Will Rocky Mountain Equipment Head South?
Rocky Mountain Equipment, calls itself “Canada's largest agriculture equipment dealer and the largest Case IH dealer in North America.” During its investors’ meeting in late May, the dealership group announced an ambitious plan to grow its revenues by $500 million by 2023. It’s 2017 revenues were $960 million.
In addition to organic growth, RMEs plan to increase revenue also includes acquisitions in its current footprint that covers much of Alberta, Saskatchewan and Manitoba, and could include acquisitions in the Western U.S. RME says a U.S. acquisition would be “transformational” for the dealer group.
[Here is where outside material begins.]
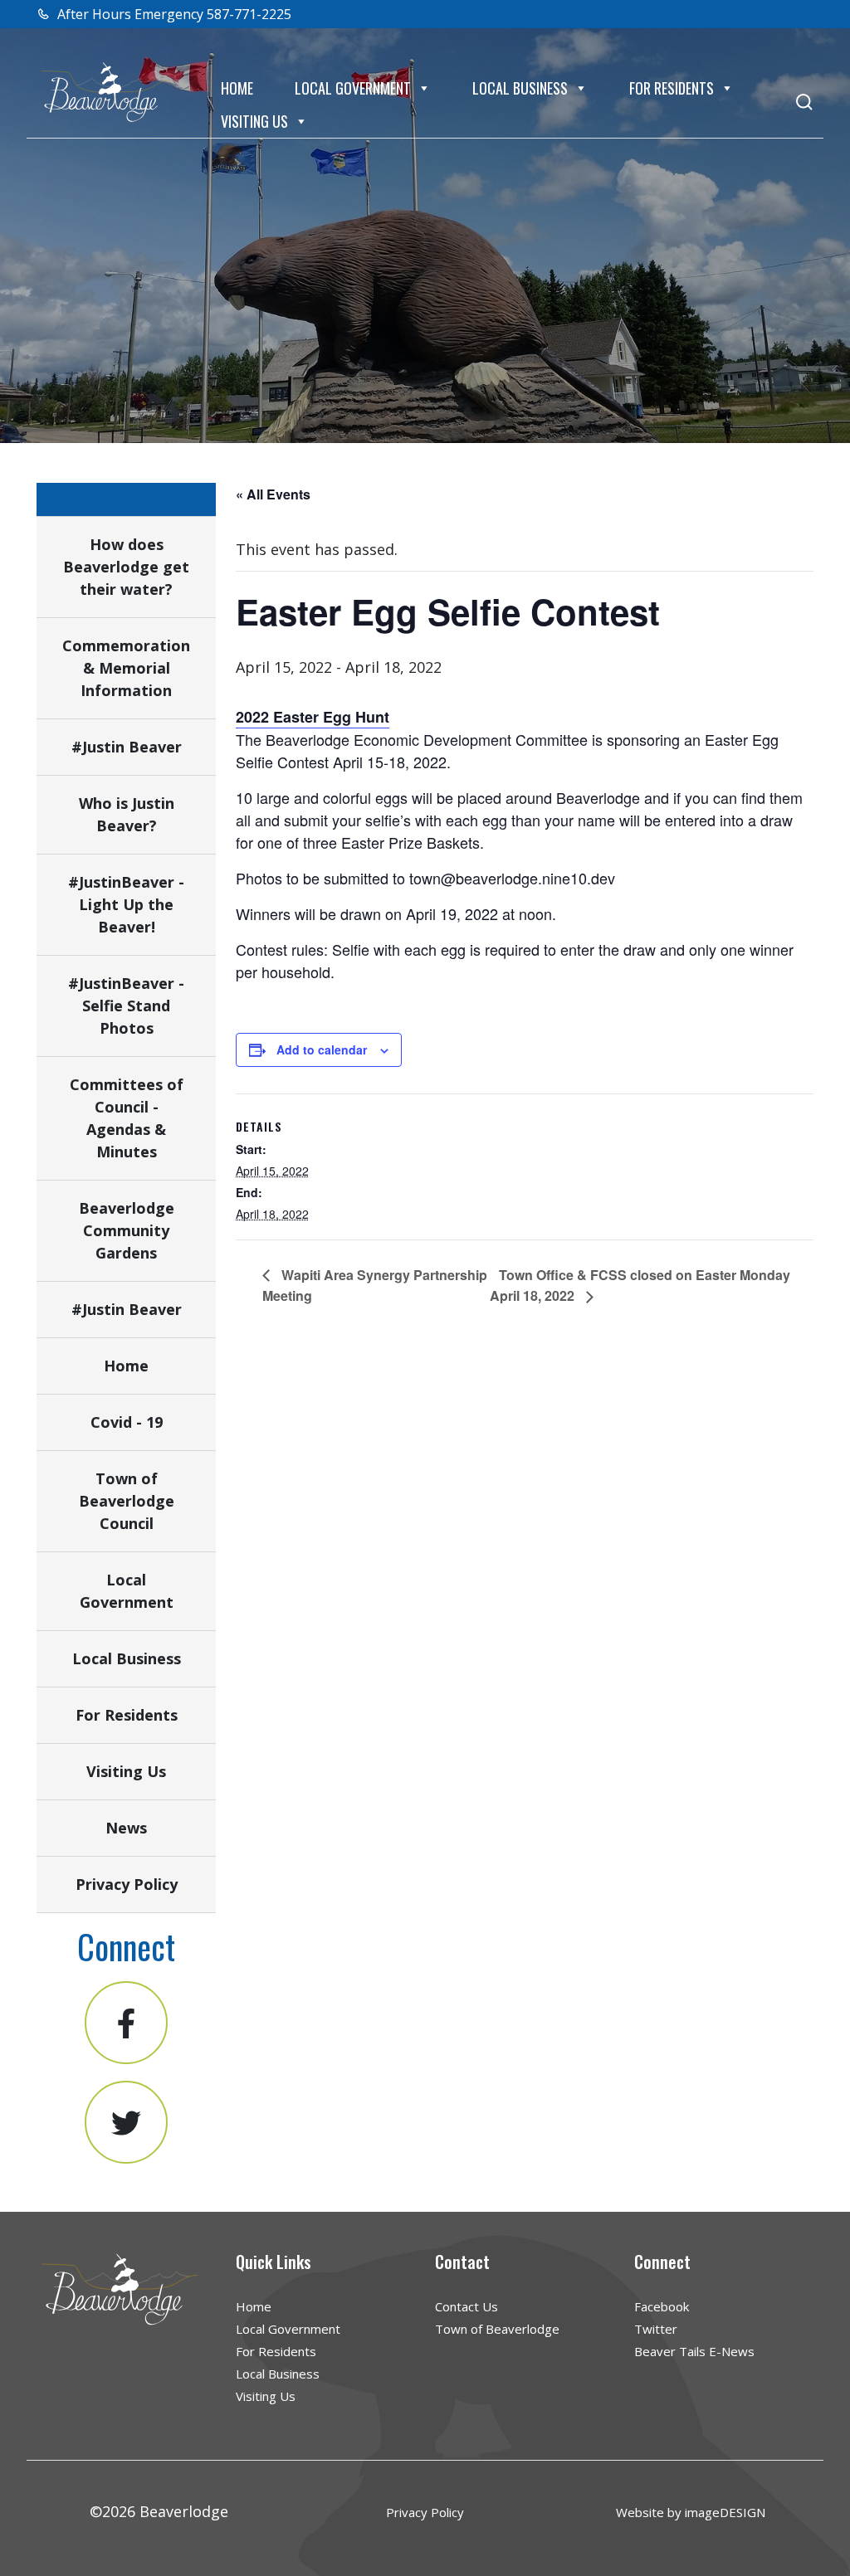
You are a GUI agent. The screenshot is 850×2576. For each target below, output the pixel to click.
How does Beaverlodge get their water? (126, 566)
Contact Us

Such a move would help it mitigate a number of risks including currency, crop, weather, political, transportation and tariffs through risk diversification.
Ag Equipment Intelligence caught up with Garrett Ganden, RME’s president and CEO, last week to discuss the possibility of the dealership group’s expansion into the U.S. He said any U.S. acquisition would need to meet certain criteria that includes:
- Approval from CNH;
- A well-run operation with a strong management team; and
- A large enough revenue base of approximately USD $100 million, to serve as a growth platform in the U.S.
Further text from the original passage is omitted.